The panel wrote that “at a minimum, genetic testing for patients with suspected FH should include analysis of LDLR, the region of APOB encoding the LDLR ligand, and PCSK9. Importantly, an FH diagnosis is not excluded if genetic testing does not detect a pathogenic variant in one of these genes, as the FH phenotype may be due to undetected pathogenic variants, variants in other genes, and/or variants in as-yet-undiscovered genes. Pathogenic variants in other genes can cause an FH phenotype.”

Who should be tested

According to the panel, genetic testing should be offered to patients for whom there is strong suspicion of FH based on clinical or family history, including:

  • Children with persistent LDL ≥ 160 mg/dL and adults with persistent LDL ≥ 190 mg/dL if there is no apparent secondary cause of hypercholesterolemia and there is at least one family member with a history of early CAD or there is no family history available.
  • Children with persistent LDL ≥ 190 mg/dL and adults with persistent LDL ≥ 250 mg/dL if there is no apparent secondary cause of hypercholesterolemia, regardless of family history.
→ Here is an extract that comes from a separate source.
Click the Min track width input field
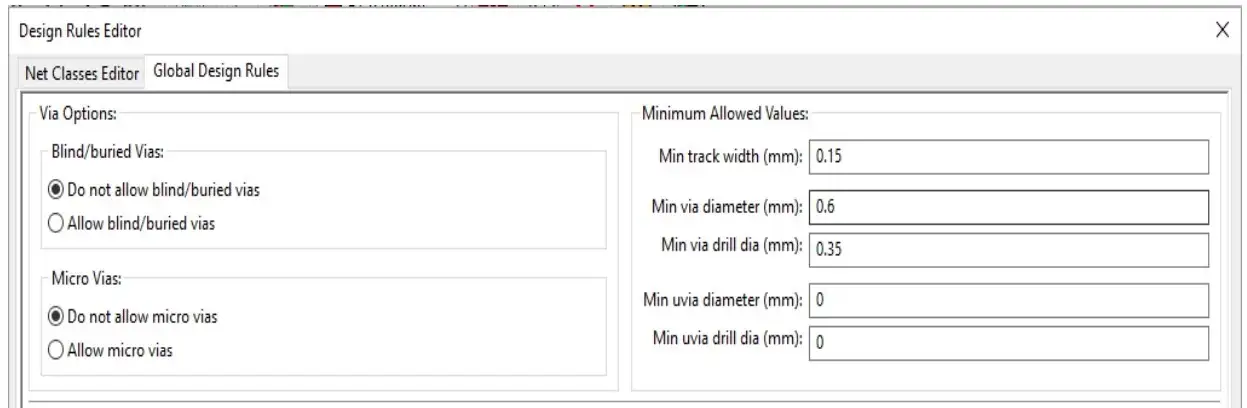The image size is (1247, 408). tap(1008, 157)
The panel wrote that genetic testing may be considered for the following patients:

  • Children with persistent LDL ≥ 160 mg/dL with no apparent secondary cause of hypercholesterolemia and at least one parent with persistent LDL ≥ 190 mg/dL or a family history of hypercholesterolemia and premature CAD.
  • Adults with no pretreatment LDL levels who had premature CAD and a family history of hypercholesterolemia and premature CAD.
  • Adults with persistent LDL ≥ 160 mg/dL with no apparent secondary cause of hypercholesterolemia who have a family history of hypercholesterolemia and a personal or family history of premature CAD.

Cascade genetic screening should be performed in at-risk relatives of those diagnosed with FH, the panel wrote. It should first be offered to first-degree relatives, or to second-degree relatives if first-degree relatives are unavailable or do not want to be tested. “Cascade genetic testing should commence throughout the entire extended family until all at-risk

individuals have been tested and all known relatives with FH have been identified,” the panel wrote.
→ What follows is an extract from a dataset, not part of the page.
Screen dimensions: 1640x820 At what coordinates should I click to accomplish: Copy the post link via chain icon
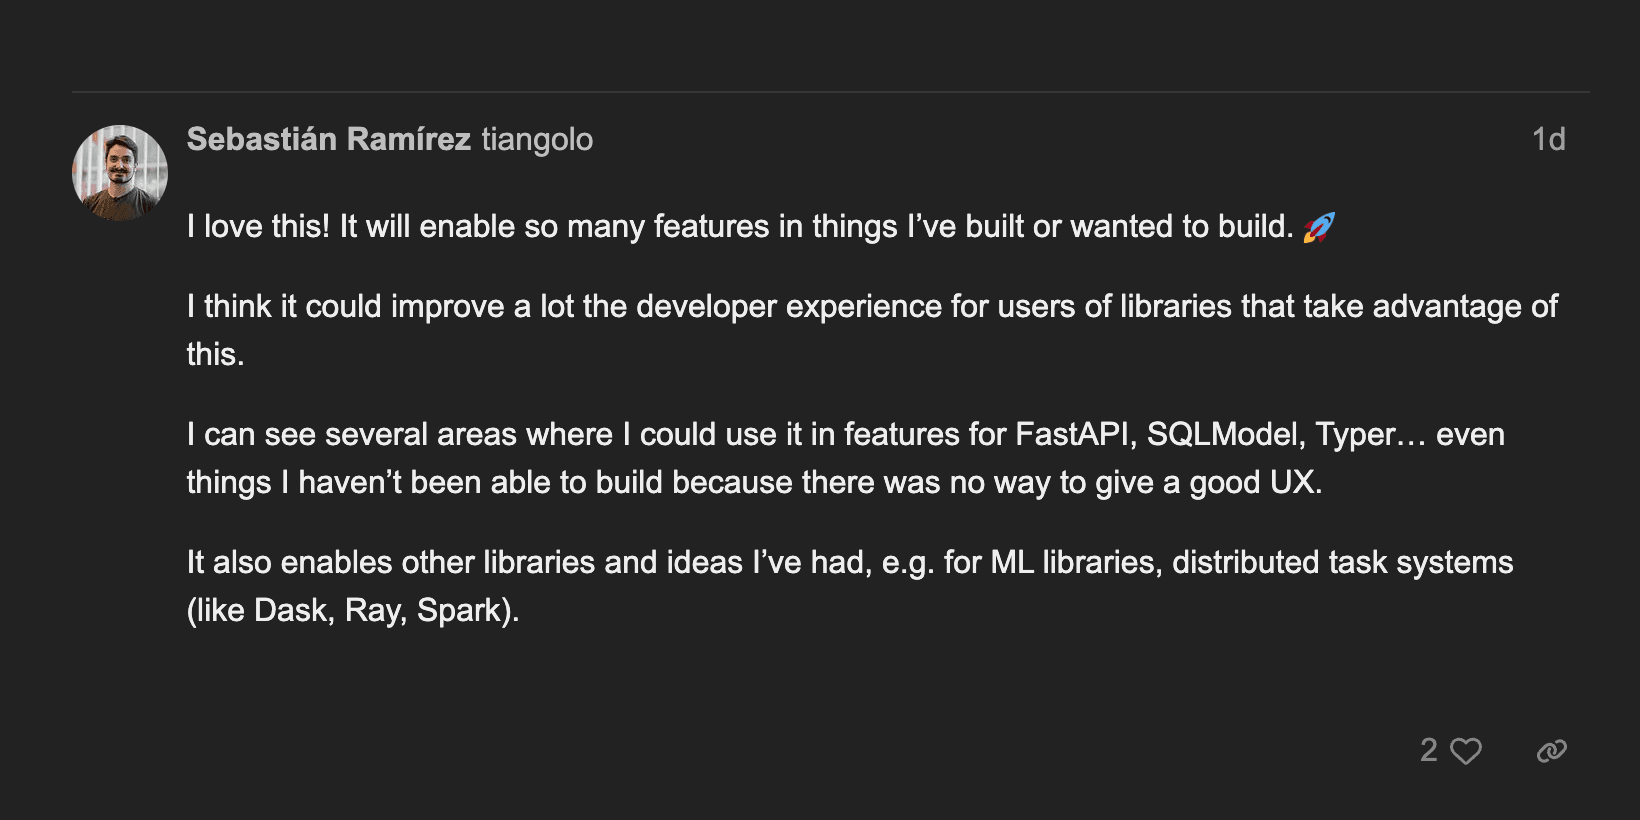pos(1551,751)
“This statement uniquely provides a definition of those index cases where a physician, particularly a cardiologist, should start the screening process,” Gidding, who was division head of pediatric cardiology at Nemours Cardiac Center and A. I. DuPont Hospital for Children, and professor of pediatrics at Thomas Jefferson University when the statement was written, told Cardiology Today. “This could be a patient who had a heart attack at age 35, it could be someone who was referred to them because their cholesterol is way out of bounds, any of these scenarios could prompt genetic testing in addition to the doctor starting statins or counseling patients about their own risks and diet management.” – by Erik Swain

Disclosure: Gidding reports he has served as a consultant for Regenexbio. Please see the statement for a list of the other authors’ relevant financial disclosures.